Also hurting Boeing (BA) shares is the belief by many analysts that the stock is at or even above the 12-month target price. Sales in the sector are off steeply this year and Boeing must see strong productivity gains to show earnings growth. Better-than- expected third-quarter profits helped spark a rally the last three weeks, and Monday and Tuesday's sell off may be profit taking as much as a reaction to bad news, according to analysts.
     "The orders have already slumped this year. They're 40 percent to 50 percent off last year's run rate," said Christopher Mecray, analyst with Deutsche Banc Alex. Brown, one of the minority of analysts who have a buy recommendation on the stock. "We're already assuming reduced demand. The real driver is less the demand side and more the internal cost side."
     Unlike Mecray, most analysts still have a neutral recommendation on the stock, although four have upgraded the stock since the third-quarter results were announced. Mecray's 12-month price range for the stock is 52, but some other analysts, such as Joseph Nadol of Donaldson Lufkin & Jenrette Securities, has a target as low as 42.
All but 737 affected

     Boeing said that four models affected -- the 747, 757 and 767 and 777 - were fitted with "non-conforming" drip shields in the cockpit. The drip shields prevent condensation from reaching vital wiring and instruments. Only 34 planes now on the assembly lines are affected by the halt in production, although hundreds of aircraft already delivered may require retrofitting.
     A Boeing official told reporters that the drip shield is keeping the moisture away from the wiring, but it failed Federal Aviation Administration flame tests.

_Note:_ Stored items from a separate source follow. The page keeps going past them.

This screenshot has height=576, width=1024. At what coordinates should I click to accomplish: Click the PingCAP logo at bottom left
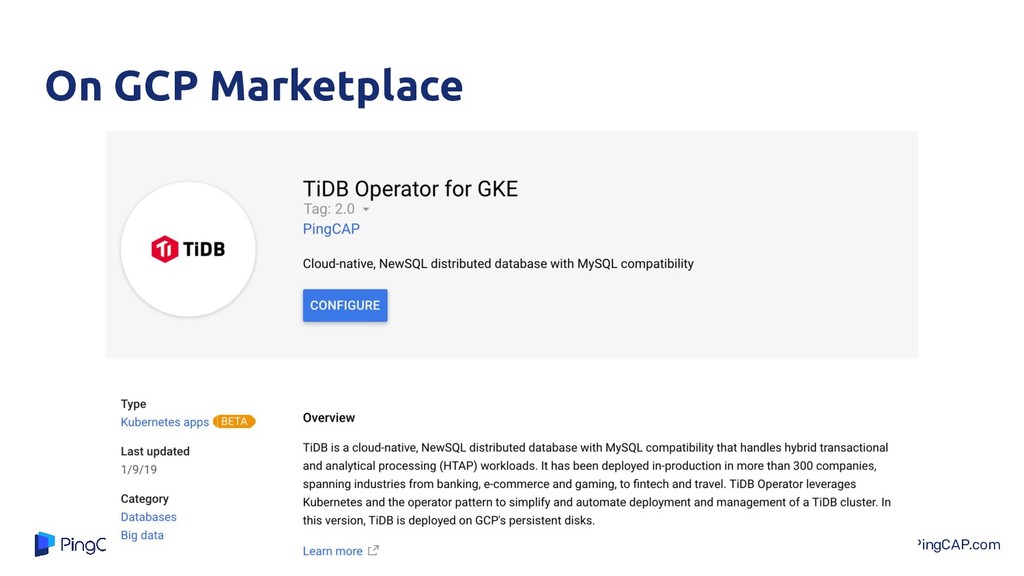coord(71,544)
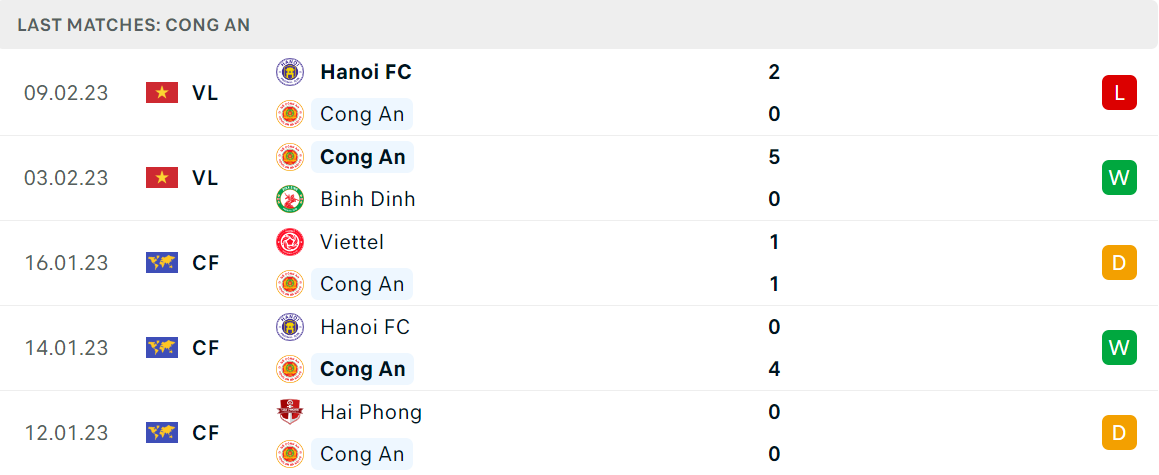The image size is (1159, 475).
Task: Click Vietnam flag icon for 09.02.23 match
Action: tap(162, 92)
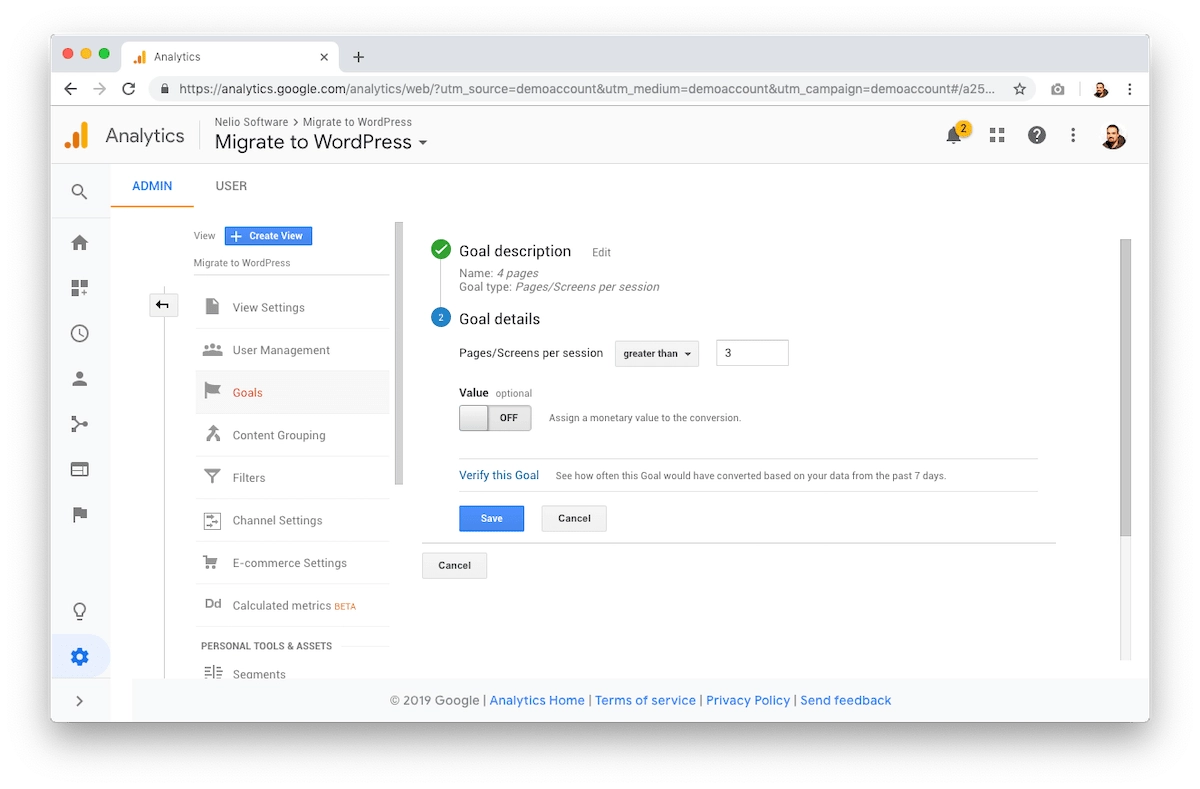Toggle the Value switch to ON
Screen dimensions: 1200x789
[x=495, y=418]
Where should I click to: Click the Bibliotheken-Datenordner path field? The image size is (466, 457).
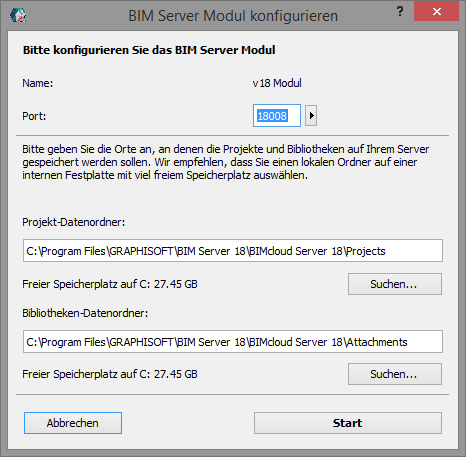tap(233, 341)
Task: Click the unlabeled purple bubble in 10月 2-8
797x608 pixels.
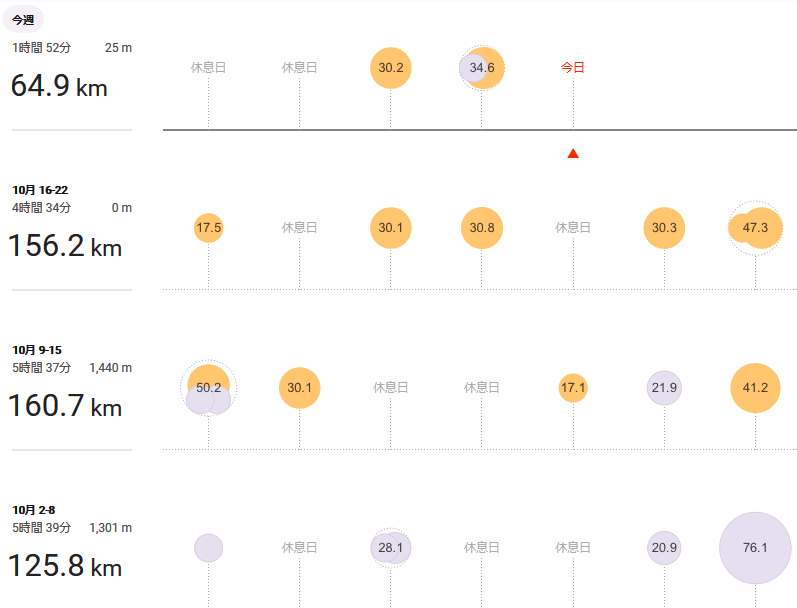Action: 208,548
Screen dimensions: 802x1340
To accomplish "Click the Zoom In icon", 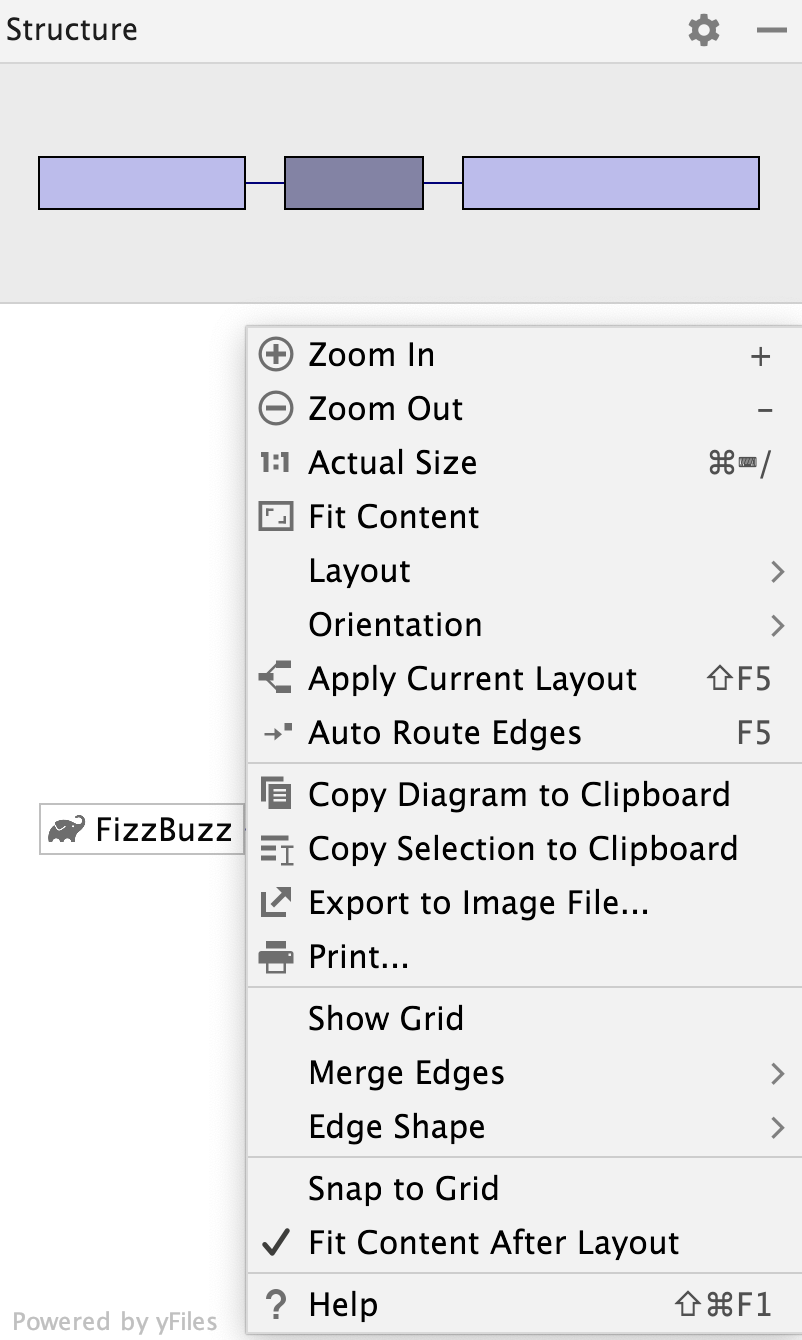I will coord(275,355).
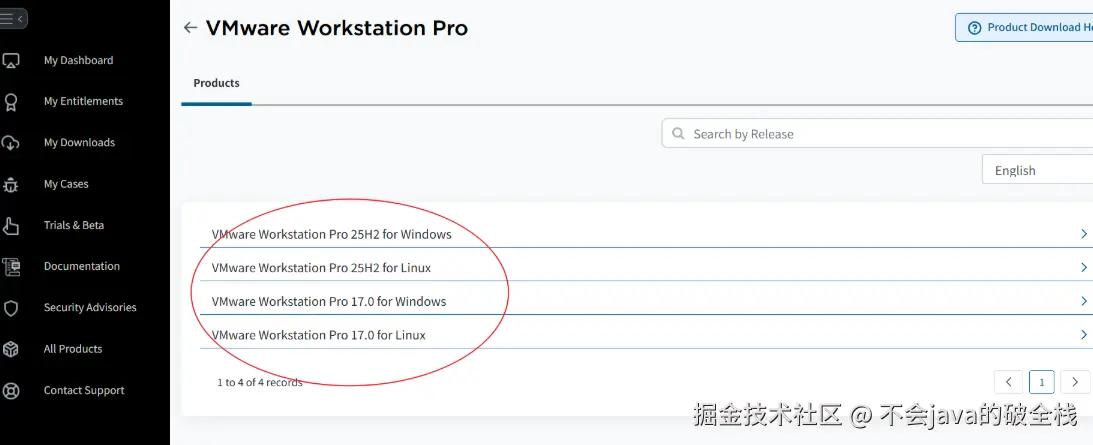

     The 717 and the 737, the world's most popular aircraft, isn't affected by the fault. Boeing stressed that it was not related to any accident, including Sunday's crash of an EgyptAir 767 off the U.S. East Coast.
Cost of fixing problem unknown

     The company said the delivery of some aircraft models had been delayed "a few days" while the fault is being corrected. It was unable to say how many aircraft were affected or how much repairs would cost. However, with potentially hundreds of aircraft involved, the cost could run into tens of millions of dollars.
     Still, Mecray says he doesn't believe the costs should be an overwhelming concern to investors, although he said the spate of bad news lately could be putting selling pressure on the stock.
     "All indications are that it's a minor, technical correction that needs to be made and will be done relatively quickly and cheaply," said Mecray. "But it obviously is going to raise concerns for folks."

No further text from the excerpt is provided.